I pay attention to their brush strokes, compositions and color choices; how they resolved a painting and what can I gain from them and implement in my own work. Lately I am fascinated with James Ensor, Odilon Redon, Asger Jorn and André Butzer.
What is your studio like?
Very clean and tidy (as much as it’s possible for a painter ha ha). My work is very expressive, busy and dense and the images are repetitive and I create relatively a lot of work in a short amount of time. That is why I try to keep the environment in the studio as neutral and uncluttered as possible, so I can focus on the painting and to actually see what I am doing, otherwise it becomes overbearing to be in the studio and I can’t paint. After I finish painting I put everything back in its place and I clean the studio until the next time I make a mess.
What do you do if you find yourself in a creative dry spell?
I try to push through dry spells and come to the studio every single day. I see it as a job, like going to the office. You don’t go to work only when you’re feeling inspired, you go because you have to. I believe most dry spells can be overcome by working and making a habit of going to the studio almost every day. However, when I am really stuck and nothing is working, I go to the museum (and we are very lucky to have The Art Institute of Chicago across the street from our studios) and walk around, I find it very helpful and usually it does the trick!
What is your favorite piece of advice?
“Work hard in the studio and things will happen”. It was after I graduated from my undergrad and struggled to jump start my artistic career and I was feeling very lost and confused about the future. I met with my former professor and that’s what he told me. When he first said it I was very baffled by it, but now I understand what he meant: that your focus as an artist should always be on your studio work, the career and success are only secondary to that.
How would you define “success?”
Wow that’s a very big question, how should an artist define “success”? by popularity? money? fame? being well liked by the public or well liked by the art community? sustaining a steady career over years? supporting yourself by selling your work? being a professor generations of students are inspired by? being an artist at the beginning of my professional career I am just starting to realize the meaning of these different paths to “success” and defining my personal version of success.

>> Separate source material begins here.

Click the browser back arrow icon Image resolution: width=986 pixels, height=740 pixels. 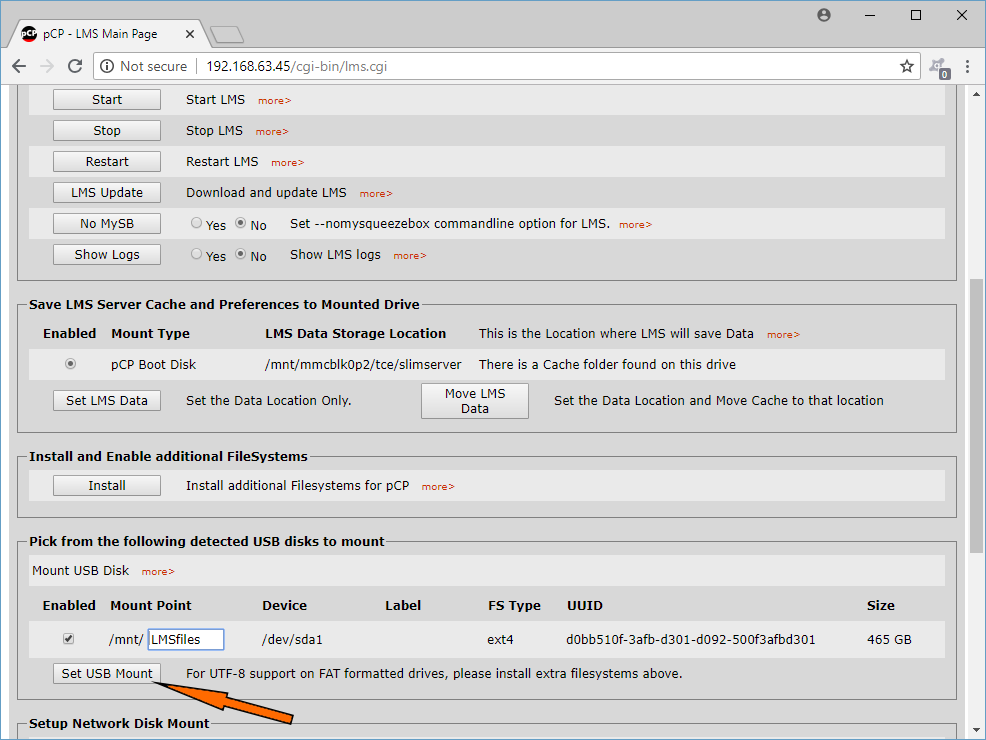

In the meantime I try to focus on what I can change right now, so for me success is having a breakthrough in the studio, a day I made some progress in my practice is successful one.
What do you feel is the most challenging or daunting thing about pursuing art, either creatively or professionally? What have you done to overcome that?
In one word: uncertainty. There is no insurance in pursuing a career in the arts. Even the most successful artist can wake up one day and realize nobody is interested in their work and they are irrelevant. It takes a lot of courage to the point of border-lining delusion to be an artist. I don’t know anyone who isn’t doubting themselves sometimes about choosing this career path. Whenever I am doubting myself and feeling uncertain about the future I go to the studio and work. Artists are so lucky to have this freedom of exploring their practice every single day and it’s stronger than any feeling of fear or uncertainty.
What are you working on right now?
Currently I am working on the finishing touches of my solo exhibition that will open this July at Raw Art Gallery in Tel-Aviv. I will be showing recent paintings I worked on this year, I am very excited to see this body of work installed in a “white cube” setting and hopefully it will assist me to figure out some things about my practice for the next school year.
Anything else you would like to add?
Thank you for the opportunity to be featured on Young Space 🙂 I appreciate it a lot. I find these platforms so helpful and important for us young artists.